0 Members and 1 Guest are viewing this topic.

Offline EasyAce

  • Hero Member
  • *****
  • Posts: 10,385
  • Gender: Male
  • RIP Blue, 2012-2020---my big, gentle friend.
Re: Ah, this was Opening Day . . .
« Reply #25 on: March 31, 2019, 02:17:29 am »
I don't believe Leo was being critical.  He was acknowledging that at any given moment there are multiple things going on out there that the average fan sitting in the stands or watching on TV aren't aware of.
Indeed there were. Including a small truckload of Durocher's own fooleries and cheats.

So I do believe the beauty of baseball is that it can be loved at a multitude of levels.
If it couldn't, it wouldn't be the one sport above all that's inspired the most lyrical writing about it, from Marianne Moore and John Updike to Robert Pinsky and Red Smith.

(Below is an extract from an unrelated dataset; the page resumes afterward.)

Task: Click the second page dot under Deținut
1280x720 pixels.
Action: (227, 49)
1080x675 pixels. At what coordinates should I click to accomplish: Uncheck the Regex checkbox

Sabermetrics be damned. :laugh:
I should never damn anything that only enhances both my understanding and my love for the game even deeper---especially when it came to one point I often forget: you can't possibly see every baseball game played, or every baseball player play every game he's ever played (even if you had one of those programs where you could divide your big screen into fifteen subscreens with every day's game playing, unless you had fifteen pairs of eyes and as many brains), so it gives you as true a depth of what those games and those players actually did when you missed them, and what it was actually worth in contexts. Sometimes you can even get lost enough in the watching of a game that you might forget or even miss the smallest thing making the biggest difference. And sometimes, no matter what you saw with your own eyes or heard with your own ears (to this day there's a singular joy in listening to baseball on the radio and putting your mind's eye to work), you might not have realised just how great the players you've seen for as often as you were able to see them really were. (Or, how great they ended up not being, in the case of, for very hypothetical example, a kid you just saw hit one clean out of the stadium but never got to see again, until you picked up a record book or hit a stat Website and noticed it was the only hit he ever got in a season or even in the Show.)

I do think there are those sabermetricians who are unaware of the concept of making their thoughts or concepts simpler. I got those early Bill James Baseball Abstracts, myself, and I'm about as much of a mathemetician as Eric Clapton is an animal trainer, but I also got that a lot of people wondered whether they should laugh, take an ibuprofen, or run those early Abstracts through Uniblab. So when I started getting into my own deeper statistical analyses, I made a conscious effort to try to keep it simple. And as the man on the radio used to say, it ain't easy, Clyde.


"The question of who is right is a small one, indeed, beside the question of what is right."---Albert Jay Nock.

Fake news---news you don't like or don't want to hear.